Diverse associazioni di categoria europee e italiane del settore tecnologico hanno scritto ai vertici del governo per scongiurare l’implementazione della delibera 207/25/CONS di AGCOM che classificherebbe le CDN (Content Delivery Network) come reti di comunicazione elettronica ai sensi dell’EECC (European Electronic Communications Code). Un tema già trattato su queste pagine a fine settembre.
Le associazioni tech contro la delibera AGCOM sulle CDN
I firmatari sono CCIA Europe (Computer & Communications Industry Association), ITI (Information Technology Industry Council), Altroconsumo, BSA (Business Software Alliance), InnovUp e Internet Infrastructure Coalition. La lettera è stata inviata da Giorgia Meloni (presidente del Consiglio), Adolfo Urso (ministro delle imprese e del made in Italy) e Alessio Butti (sottosegretario con delega all’innovazione), esprimendo profonda preoccupazione
e parlando esplicitamente di una classificazione impropria. Riportiamo di seguito alcuni estratti della comunicazione.
Tale delibera rappresenta un’estensione ingiustificata dell’ambito di applicazione del Codice. Le CDN operano trasportando traffico in modo privato, a differenza dei servizi di telecomunicazione pubblici che servono direttamente gli utenti finali.

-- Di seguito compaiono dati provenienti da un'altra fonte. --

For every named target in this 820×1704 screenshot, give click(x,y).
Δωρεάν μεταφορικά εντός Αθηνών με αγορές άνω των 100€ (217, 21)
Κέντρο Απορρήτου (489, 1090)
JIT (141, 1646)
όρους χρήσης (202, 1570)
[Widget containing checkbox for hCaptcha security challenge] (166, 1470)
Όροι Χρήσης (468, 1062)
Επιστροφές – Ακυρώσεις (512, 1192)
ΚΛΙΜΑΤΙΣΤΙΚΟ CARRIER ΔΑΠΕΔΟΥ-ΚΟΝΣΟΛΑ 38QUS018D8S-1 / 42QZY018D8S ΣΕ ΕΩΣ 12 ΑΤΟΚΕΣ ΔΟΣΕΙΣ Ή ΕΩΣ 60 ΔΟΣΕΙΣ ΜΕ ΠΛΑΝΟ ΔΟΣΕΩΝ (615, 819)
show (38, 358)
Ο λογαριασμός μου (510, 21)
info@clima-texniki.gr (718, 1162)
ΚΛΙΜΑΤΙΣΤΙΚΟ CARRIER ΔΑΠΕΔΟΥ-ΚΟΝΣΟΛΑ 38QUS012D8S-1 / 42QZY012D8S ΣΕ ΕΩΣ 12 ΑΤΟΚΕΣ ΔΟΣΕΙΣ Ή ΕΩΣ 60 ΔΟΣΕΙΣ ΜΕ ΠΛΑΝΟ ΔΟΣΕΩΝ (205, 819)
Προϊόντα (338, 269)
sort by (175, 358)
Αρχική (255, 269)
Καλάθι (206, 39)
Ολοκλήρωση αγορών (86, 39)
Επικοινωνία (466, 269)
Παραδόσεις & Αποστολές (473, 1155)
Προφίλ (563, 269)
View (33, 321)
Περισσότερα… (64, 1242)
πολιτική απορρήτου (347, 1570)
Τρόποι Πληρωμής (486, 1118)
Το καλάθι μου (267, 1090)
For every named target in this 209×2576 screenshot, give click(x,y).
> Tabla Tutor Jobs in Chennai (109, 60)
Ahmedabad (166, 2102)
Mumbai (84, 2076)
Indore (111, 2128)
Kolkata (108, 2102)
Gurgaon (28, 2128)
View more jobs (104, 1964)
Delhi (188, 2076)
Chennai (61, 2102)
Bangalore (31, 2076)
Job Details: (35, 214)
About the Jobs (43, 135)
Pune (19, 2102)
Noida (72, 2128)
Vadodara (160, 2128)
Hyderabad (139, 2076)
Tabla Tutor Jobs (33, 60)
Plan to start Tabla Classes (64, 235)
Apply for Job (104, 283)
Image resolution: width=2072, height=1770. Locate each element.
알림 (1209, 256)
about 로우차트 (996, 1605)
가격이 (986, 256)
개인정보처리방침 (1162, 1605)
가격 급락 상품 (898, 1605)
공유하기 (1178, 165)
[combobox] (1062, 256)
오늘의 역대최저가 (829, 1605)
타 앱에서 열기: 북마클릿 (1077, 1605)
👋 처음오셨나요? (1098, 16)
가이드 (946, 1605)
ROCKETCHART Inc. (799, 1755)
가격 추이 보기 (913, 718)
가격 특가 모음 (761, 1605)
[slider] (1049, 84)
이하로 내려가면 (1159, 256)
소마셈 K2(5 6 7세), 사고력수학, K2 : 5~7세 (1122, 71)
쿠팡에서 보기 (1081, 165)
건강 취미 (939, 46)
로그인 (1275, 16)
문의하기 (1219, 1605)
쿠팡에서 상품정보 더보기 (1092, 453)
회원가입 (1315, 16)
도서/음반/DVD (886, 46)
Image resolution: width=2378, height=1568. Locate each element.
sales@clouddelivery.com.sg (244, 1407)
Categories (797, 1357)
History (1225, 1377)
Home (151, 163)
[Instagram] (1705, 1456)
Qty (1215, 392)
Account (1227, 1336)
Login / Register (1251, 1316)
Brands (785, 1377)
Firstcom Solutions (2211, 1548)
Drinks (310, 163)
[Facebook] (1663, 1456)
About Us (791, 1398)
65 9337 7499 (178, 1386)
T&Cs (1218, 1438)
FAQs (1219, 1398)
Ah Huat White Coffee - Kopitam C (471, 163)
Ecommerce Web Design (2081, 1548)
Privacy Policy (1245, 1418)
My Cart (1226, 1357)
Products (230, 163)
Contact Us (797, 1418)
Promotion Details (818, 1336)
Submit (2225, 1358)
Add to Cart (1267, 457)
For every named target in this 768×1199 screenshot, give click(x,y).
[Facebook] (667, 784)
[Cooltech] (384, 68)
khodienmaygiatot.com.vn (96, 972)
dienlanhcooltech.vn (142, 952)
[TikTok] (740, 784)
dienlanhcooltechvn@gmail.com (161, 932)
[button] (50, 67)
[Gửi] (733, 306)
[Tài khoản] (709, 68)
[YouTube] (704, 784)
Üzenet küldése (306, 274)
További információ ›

Pertanto, tale misura danneggerà l’ecosistema digitale italiano, scoraggerà gli investimenti infrastrutturali e introdurrà, di fatto, network usage fees in violazione degli impegni commerciali UE-USA dell’Agosto 2025, in cui l’Unione Europea si impegnava a non introdurre nessuna tipologia di network fee, puntando quindi sulla positiva cooperazione tecnologica tra Europa e Stati Uniti.
È chiamato in causa anche il Digital Networks Act. Il rischio sarebbe quello di applicare una misura nazionale che anticiperebbe il quadro normativo europeo, frammentando il mercato unico digitale anziché armonizzarlo.,
È particolarmente preoccupante che l’Italia, che si era già opposta all’introduzione di una network fee già nel 2023, ora si muova unilateralmente, rischiando di creare un pericoloso precedente a livello europeo.
Riconoscere le CDN come reti di comunicazione elettronica, inoltre, sottoporrebbe anche i CAP (Content Application Providers) ai meccanismi di risoluzione delle controversie con gli operatori di telecomunicazioni previsti dall’articolo 26 del Codice
. Un recente studio dimostra che questo potrebbe consentire agli operatori di telecomunicazioni di imporre compensi per la distribuzione di contenuti già richiesti e pagati dagli utenti finali, costituendo, di fatto, una network fee attraverso lo strumento regolatorio
, in contrasto con gli impegni commerciali assunti tra Europa e Stati Uniti.
A farne le spese, stando ai firmatari della lettera, sarebbe l’intero ecosistema dell’innovazione digitale italiano, mettendo a repentaglio i principi fondamentali dell’architettura aperta e decentralizzata di internet
. L’impatto si manifesterebbe direttamente sulle industrie creative, le startup e le PMI che dipendono da servizi CDN competitivi per la loro attività, costringendole ad affrontare costi più elevati e un deterioramento della qualità del servizio per i consumatori
.
Inoltre, tale decisione comprometterebbe significativamente i servizi pubblici essenziali, incluse le agenzie governative, le istituzioni finanziarie e i fornitori di servizi sanitari che si affidano all’infrastruttura CDN per gestire i picchi di traffico digitale e garantire la cybersicurezza.
Verrebbero meno anche gli impegni finalizzati al raggiungimento degli obiettivi del Decennio digitale europeo e quelli stabiliti dal PNRR (Piano Nazionale di Ripresa e Resilienza).
Alla luce di quanto esposto, chiediamo al governo italiano di impedire l’attuazione della delibera dell’AgCom, assicurando un quadro normativo che promuova l’innovazione, preservi l’allineamento con gli impegni europei e favorisca la trasformazione digitale del Paese.